You wrote: "It's a mistake, sexist, a double standard, and very shallow for Christians to lecture Christian women to lose 20 pounds but at the same time that they should be open to dating fat or short men. Fair is fair. If you're taking that view, you need to lecture tubby Christian single men to hit the gym and lose the beer gut."

Again, obese men are NOT the ones who are complaining. They can find a woman who will accept them as they are whether they hit the gym and lose the beer gut or not. Regarding women being open to short/obese men, if you read the article, you will see that we specifically said that no one expects to force a woman to be attracted to a dwarf. But, when we hear of women rejecting men because he is even an inch shorter than her, that is utterly ridiculous.

You wrote: ..."You only mention physical appearance in a critical context in regards to females ("Lose weight fatty, if you want a man") but don't tell men "Lose weight you fat slobs, if you want a girl friend.""

We repeat, the obese men are not the ones complaining all of the time. The obese females are the ones complaining constantly. Each gender has things that are unique potential problems to that gender. In the majority of cases, a weight problem is a FEMALE problem, not a male one. We are not going to concentrate on male obesity simply to be "fair" when it is no where near the problem that female obesity is when it comes to finding a mate.

You wrote: "To get a good idea of what older Christian singles (both males and females) go through and the discrimination or ostracization they face in churches and Christian culture, please see the books "Quitting Church" by Julia Duin and "Singled Out" by Colon and Field.
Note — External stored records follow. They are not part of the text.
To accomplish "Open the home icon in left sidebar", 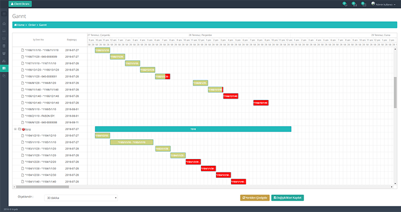I will (4, 23).
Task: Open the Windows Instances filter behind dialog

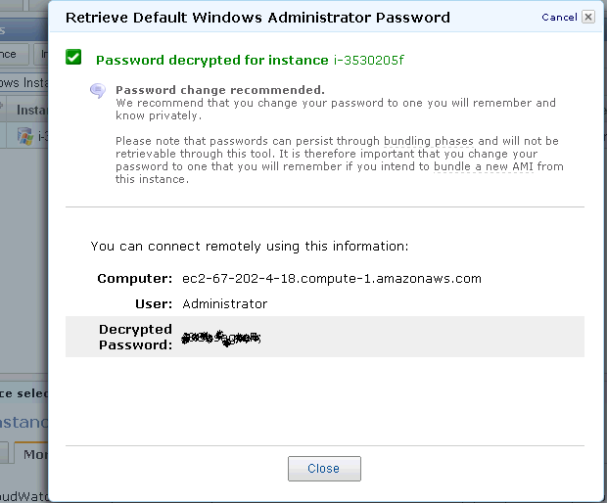Action: (23, 82)

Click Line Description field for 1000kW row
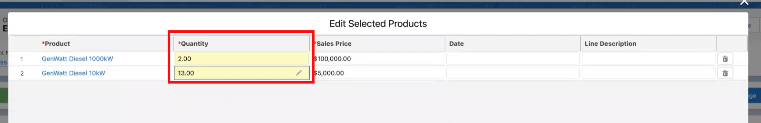648,59
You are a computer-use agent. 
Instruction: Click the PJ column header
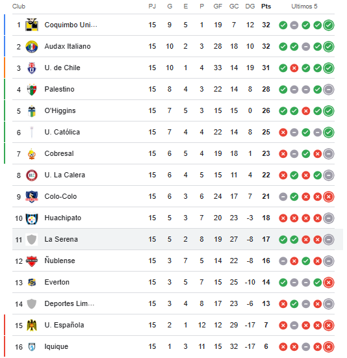pos(152,6)
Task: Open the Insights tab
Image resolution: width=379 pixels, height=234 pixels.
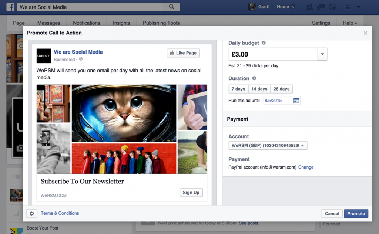Action: tap(121, 23)
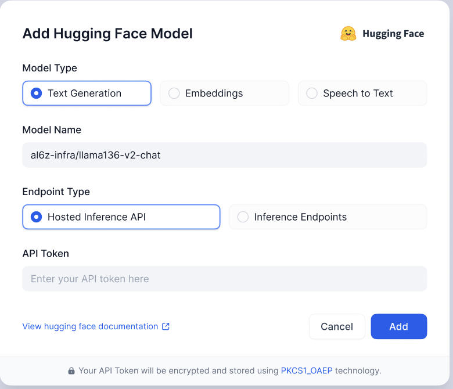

EMAIL ADDRESS REMOVED

For your information, we have an excellent idea of what older Christian singles go through! It appears that you have made the assumption that we are a group of sexist, married men. We are NOT! We are both men and women, and married and unmarried. Among us are singles who know the discrimination first hand, and who are even older than 40 and still single, yet attractive physically, open to all races, body types, etc. It is for this reason that we started a totally free, quality dating service for single Christians--genuine, Bible-believing, obedient-to-Christ believers. However, there are issues that we have seen time and time again that are interfering with godly matches being made. We chose to deal with some of these issues that are as real as life. And, they are not going to go away as long as they are ignored.